- **TASK DIRECTIONS**: Report how many lines in the records carry the string "name", and give no further text.

====== DATASET EXTRACT ======

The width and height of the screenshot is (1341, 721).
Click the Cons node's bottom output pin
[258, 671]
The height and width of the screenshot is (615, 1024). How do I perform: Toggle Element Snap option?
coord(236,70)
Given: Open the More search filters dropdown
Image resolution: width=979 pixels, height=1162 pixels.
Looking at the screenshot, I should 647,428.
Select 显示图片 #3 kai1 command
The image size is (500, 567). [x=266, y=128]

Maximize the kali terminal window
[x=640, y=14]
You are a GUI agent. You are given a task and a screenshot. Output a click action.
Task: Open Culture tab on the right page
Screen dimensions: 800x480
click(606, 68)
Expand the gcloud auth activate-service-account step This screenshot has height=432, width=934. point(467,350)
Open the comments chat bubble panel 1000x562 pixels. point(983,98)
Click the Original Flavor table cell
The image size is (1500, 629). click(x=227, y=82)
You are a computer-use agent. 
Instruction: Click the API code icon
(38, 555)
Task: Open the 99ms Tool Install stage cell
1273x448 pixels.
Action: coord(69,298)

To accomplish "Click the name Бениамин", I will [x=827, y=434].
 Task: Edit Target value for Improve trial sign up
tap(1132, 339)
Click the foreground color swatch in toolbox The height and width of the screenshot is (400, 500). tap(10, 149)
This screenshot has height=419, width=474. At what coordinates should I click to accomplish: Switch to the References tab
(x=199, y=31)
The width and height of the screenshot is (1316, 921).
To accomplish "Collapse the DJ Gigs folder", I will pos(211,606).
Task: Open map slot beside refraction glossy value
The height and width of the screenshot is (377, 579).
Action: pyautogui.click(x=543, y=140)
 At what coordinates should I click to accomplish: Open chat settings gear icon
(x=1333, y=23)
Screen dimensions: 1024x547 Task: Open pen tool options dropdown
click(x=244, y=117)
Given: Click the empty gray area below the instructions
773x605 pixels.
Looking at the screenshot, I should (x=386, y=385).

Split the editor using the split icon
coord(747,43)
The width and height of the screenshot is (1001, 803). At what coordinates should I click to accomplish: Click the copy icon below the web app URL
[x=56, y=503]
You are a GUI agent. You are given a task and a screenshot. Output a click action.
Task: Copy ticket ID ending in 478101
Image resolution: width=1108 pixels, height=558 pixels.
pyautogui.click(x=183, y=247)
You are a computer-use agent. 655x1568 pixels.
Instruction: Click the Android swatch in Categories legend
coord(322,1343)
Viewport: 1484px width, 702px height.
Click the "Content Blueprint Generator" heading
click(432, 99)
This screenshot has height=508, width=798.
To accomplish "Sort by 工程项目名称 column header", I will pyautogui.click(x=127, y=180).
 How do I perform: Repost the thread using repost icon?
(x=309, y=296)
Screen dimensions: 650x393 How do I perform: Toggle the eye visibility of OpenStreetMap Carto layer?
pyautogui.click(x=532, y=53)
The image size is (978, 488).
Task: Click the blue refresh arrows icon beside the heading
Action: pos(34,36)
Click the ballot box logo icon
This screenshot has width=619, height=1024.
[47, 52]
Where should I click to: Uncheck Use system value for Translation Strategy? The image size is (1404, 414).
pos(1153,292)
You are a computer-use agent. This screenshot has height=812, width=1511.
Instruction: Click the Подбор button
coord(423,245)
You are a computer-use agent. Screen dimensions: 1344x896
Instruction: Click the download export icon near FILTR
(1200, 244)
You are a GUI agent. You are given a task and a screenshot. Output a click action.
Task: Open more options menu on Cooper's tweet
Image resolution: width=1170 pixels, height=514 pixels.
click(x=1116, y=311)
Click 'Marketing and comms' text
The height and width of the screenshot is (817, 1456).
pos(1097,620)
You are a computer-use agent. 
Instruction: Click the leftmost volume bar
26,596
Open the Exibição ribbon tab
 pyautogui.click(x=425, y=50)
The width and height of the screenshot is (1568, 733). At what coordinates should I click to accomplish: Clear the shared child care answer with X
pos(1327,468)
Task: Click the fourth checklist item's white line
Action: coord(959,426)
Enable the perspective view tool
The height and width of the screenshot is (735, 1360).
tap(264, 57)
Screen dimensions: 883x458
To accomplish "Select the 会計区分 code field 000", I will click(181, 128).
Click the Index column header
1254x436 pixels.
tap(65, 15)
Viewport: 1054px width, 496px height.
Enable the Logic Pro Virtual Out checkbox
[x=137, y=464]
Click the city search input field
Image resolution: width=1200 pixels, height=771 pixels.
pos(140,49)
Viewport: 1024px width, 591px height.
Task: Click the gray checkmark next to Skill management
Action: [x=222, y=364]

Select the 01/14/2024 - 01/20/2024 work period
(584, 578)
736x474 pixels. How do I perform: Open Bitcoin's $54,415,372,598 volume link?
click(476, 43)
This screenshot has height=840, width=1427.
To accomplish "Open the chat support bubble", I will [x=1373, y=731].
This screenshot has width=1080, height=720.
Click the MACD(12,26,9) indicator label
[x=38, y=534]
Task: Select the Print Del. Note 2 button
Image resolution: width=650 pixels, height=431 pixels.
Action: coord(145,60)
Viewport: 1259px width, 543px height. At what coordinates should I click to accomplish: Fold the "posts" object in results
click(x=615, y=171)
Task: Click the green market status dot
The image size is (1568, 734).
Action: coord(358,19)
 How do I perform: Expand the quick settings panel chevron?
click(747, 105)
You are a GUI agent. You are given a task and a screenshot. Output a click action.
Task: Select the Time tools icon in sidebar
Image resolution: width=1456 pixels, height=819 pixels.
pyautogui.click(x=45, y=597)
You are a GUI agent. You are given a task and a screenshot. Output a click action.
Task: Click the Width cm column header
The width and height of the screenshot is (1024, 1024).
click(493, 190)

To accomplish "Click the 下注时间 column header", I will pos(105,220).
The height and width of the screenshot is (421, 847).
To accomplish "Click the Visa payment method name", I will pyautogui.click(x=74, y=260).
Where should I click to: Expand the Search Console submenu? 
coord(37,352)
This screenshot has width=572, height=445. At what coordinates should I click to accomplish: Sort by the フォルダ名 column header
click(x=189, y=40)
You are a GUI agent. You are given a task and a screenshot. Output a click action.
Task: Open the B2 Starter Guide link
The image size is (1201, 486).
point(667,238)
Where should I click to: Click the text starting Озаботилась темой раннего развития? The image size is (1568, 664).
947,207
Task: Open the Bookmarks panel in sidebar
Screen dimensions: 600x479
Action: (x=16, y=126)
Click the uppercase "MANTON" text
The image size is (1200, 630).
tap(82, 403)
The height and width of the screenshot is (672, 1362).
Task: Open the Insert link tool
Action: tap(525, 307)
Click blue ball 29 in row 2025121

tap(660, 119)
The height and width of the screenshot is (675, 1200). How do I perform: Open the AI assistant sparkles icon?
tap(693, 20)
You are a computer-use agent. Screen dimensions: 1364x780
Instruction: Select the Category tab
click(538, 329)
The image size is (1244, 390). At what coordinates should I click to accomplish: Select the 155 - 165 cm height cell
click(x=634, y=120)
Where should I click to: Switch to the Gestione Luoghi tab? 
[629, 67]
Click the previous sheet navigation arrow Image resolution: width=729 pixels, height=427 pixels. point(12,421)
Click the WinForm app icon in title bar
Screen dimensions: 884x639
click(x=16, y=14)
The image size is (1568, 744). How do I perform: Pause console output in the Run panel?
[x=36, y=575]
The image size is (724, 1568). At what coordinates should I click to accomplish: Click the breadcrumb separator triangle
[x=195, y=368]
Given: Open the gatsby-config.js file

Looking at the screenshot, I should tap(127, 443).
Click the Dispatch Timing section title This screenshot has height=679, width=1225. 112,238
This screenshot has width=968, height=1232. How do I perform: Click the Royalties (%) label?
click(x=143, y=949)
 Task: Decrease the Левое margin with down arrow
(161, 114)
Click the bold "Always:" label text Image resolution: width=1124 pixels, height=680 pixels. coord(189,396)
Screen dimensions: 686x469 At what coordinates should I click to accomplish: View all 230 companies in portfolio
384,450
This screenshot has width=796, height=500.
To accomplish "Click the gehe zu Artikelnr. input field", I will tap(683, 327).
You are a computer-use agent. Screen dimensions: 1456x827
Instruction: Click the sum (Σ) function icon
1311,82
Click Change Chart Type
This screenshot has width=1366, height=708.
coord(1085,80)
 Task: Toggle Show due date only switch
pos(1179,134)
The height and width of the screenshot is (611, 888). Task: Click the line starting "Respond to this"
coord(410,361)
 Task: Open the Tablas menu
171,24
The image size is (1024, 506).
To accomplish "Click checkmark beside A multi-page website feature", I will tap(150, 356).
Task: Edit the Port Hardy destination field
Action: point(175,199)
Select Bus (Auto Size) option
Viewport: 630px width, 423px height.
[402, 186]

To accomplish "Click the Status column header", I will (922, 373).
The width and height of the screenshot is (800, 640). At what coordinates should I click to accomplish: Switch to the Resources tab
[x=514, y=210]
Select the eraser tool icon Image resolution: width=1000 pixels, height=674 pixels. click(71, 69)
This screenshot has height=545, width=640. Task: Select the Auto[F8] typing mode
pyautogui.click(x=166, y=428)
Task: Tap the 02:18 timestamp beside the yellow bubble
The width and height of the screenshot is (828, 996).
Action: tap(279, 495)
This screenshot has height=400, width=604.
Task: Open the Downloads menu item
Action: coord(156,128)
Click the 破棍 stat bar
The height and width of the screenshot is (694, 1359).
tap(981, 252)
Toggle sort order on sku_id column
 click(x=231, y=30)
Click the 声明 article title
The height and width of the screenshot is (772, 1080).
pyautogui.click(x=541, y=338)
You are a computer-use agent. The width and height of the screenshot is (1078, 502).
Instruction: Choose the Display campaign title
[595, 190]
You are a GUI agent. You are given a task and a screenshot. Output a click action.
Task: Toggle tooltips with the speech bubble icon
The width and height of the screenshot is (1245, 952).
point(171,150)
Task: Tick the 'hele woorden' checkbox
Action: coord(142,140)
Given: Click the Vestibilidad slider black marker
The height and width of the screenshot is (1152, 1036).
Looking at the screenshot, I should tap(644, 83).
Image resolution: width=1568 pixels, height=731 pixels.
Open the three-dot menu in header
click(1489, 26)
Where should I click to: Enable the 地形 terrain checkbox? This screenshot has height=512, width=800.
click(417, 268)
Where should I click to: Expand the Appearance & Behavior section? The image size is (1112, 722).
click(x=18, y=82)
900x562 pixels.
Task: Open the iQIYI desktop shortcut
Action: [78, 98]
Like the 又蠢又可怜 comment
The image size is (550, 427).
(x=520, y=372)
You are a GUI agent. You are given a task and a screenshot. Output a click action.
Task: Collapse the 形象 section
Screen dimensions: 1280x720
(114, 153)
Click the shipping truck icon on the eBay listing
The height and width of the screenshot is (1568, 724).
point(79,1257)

======

- **ANSWER SECTION**: 2